At first, the three bulbs are [off, off, off]. After first round, the three bulbs are [on, on, on]. After second round, the three bulbs are [on, off, on]. After third round, the three bulbs are [on, off, off].
So you should return 1, because there is only one bulb is on.
Analysis:
For the solution, it is the most simple answer in leetcode I have ever seen, return sqrt(n), orz. But it is hard to figure it out.
I can tell my story about how to solve this problem. Although is not smart as those top rated, I like this track to solve the problem.
Solution one: TLE
It literally translates what is described in the problem. There are n rounds, and we turn on and off the corresponding lights.
The time complexity of outer layer is O(n).
The time complexity of inner layer is 1/2 + 1/3 + 1/4 + ... , it is O(n).
The total time complexity is O(n * n). For this question, there is no doubt to be declined. TLE!!!

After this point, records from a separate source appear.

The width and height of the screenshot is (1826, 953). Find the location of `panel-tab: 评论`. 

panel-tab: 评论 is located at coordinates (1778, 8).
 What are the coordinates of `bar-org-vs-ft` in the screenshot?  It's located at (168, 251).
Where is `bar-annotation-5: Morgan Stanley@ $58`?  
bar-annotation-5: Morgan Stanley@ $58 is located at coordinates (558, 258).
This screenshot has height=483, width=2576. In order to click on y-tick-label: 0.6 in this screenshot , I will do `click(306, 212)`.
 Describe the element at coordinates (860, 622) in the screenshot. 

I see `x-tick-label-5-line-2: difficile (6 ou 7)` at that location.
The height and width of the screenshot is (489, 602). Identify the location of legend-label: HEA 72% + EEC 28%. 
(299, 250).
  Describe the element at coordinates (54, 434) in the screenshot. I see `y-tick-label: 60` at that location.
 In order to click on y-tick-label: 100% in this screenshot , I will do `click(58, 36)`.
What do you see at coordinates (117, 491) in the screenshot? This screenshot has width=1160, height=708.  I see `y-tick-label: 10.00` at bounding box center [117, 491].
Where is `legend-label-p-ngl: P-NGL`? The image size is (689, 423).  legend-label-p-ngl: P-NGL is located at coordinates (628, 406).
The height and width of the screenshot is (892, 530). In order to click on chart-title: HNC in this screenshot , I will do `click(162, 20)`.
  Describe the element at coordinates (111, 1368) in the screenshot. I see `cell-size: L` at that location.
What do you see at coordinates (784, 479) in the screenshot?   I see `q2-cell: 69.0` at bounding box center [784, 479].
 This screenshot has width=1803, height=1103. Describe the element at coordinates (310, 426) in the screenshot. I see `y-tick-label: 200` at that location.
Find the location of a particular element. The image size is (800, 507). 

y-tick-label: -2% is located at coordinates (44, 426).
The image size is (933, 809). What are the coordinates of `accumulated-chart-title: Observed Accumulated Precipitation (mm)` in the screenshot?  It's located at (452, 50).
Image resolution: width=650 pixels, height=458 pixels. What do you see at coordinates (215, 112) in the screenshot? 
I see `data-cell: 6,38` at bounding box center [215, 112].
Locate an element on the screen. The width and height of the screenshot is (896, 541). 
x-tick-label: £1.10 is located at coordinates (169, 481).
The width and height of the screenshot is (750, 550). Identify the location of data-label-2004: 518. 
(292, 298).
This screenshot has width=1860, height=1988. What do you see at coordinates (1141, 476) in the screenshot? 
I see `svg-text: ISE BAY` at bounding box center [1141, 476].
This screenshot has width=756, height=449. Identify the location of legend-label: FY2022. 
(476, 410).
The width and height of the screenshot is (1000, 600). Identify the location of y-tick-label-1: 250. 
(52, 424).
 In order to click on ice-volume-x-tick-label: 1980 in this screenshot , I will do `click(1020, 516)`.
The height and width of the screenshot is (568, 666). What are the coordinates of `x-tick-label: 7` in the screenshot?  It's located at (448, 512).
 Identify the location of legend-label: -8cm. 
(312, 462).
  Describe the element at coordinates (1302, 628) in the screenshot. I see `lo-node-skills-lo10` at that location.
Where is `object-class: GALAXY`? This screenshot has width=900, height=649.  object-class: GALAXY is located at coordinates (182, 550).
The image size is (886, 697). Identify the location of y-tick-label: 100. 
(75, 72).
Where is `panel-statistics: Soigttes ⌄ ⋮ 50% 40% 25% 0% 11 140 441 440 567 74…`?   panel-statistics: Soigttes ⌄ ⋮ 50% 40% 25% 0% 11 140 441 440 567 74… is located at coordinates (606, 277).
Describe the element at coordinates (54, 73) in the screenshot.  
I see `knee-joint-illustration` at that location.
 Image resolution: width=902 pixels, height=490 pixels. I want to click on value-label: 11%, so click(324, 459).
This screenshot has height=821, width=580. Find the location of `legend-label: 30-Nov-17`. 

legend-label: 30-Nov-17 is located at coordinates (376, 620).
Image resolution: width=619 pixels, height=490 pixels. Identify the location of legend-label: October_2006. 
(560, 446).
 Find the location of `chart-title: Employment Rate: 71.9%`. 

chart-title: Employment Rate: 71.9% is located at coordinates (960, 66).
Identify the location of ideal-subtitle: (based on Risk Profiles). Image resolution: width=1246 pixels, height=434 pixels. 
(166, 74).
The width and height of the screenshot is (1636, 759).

class Solution { public: int bulbSwitch(int n) { vector<int> lights(n, 1); int cnt = n; for(int i = 1; i < n; i++){ int gap = i; for(int j = gap ; j < n; j += gap + 1){ if(lights[j] == 1){ lights[j] = 0; cnt--; } else { lights[j] = 1; cnt++; } } gap++; } return cnt; } };
Solution two: TLE
Since I am declined by the system, so optimize it. How?
Think deeply, I found that the lights are on only if it is switched odd times. For a number, it has to have odd common divisor. I know how to find the number of common divisor for a given number in O(n ^1/2). Adding the traverse complexity, the total time complexity is O(n ^ 3/2). It is also declined.
class Solution { public: int bulbSwitch(int n) { int lights_cnt = 0; for(int i = 1; i <= n; i++){ if(common_divisor_count(i) % 2){ lights_cnt++; } } return lights_cnt; } private: int common_divisor_count(int n){ int cnt = 0; for(int i = 1; i * i <= n; i++){ if(n % i == 0){ cnt++; if(n / i != i){ cnt++; } } } return cnt; } };
Solution three: math (AC)
From leetcode discussion, smart brains delivered the most brilliant solutions.
For a given number, only those who is a square of a number have odd common divisor. It is obvious from my code of solution two.
That means the number of lights on, equals to how many square numbers from 1 to n.
Just return sqrt(n).
Summary:
Since Leetcode only accepts the most brilliant solutions, but I like to think of a computer philosophy. For this problem, it is pure math. I am not that smart guys, can not return the answer by a function call. We should applaud for the smart solutions. But I think it is still valuable to find an approach to optimize the solution step by step.